Immerhin darf den Stimmbürgern zugetraut werden, zwischen verschiedenen
bekundeten Meinungen zu unterscheiden, offensichtliche Übertreibungen
als solche zu erkennen und sich aufgrund ihrer eigenen Überzeugung zu
entscheiden. Aus praktischen Gründen ist auch hier für die Aufhebung
einer Wahl grösste Zurückhaltung geboten. Eine Wiederholung kann daher -
gleich wie bei Abstimmungen - nur bei ganz schwerwiegenden Verstössen
verlangt werden und unter der Voraussetzung, dass die Auswirkung des
Mangels auf den Ausgang der Wahl ausser Zweifel steht oder zumindest als
sehr wahrscheinlich erscheint (BGE 102 Ia 269, 98 Ia 79, vgl. auch BGE
113 Ia 302).
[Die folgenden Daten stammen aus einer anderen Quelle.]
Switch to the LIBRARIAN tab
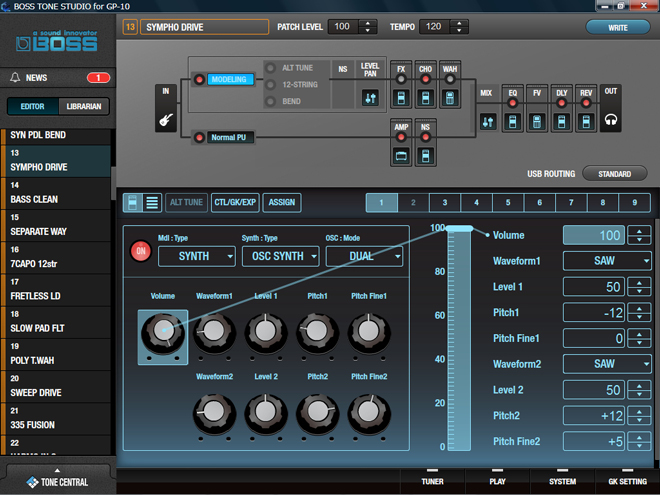The width and height of the screenshot is (660, 495). (83, 107)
Eine derartige schwerwiegende Beeinflussung einer Wahl auf
Gemeindeebene hat das Bundesgericht darin erblickt, dass ein Kandidat in
letzter Stunde des Stimmenkaufs beschuldigt worden war, und dementsprechend
hat es die Wahl aufgehoben (Urteil vom 3. Februar 1939 i.S. Thomann,
in einer Zusammenfassung wiedergegeben in: ZBl 40/1939 S. 249).

Erwägung 4

    4.- Im folgenden ist zu prüfen, welches im Kanton Zürich die Stellung
der Evangelisch-reformierten Landeskirche ist und ob und in welchem
Ausmasse sie - entsprechend den Rügen des Beschwerdeführers - in den
Wahlkampf um die Regierungsratswahl eingreifen durfte.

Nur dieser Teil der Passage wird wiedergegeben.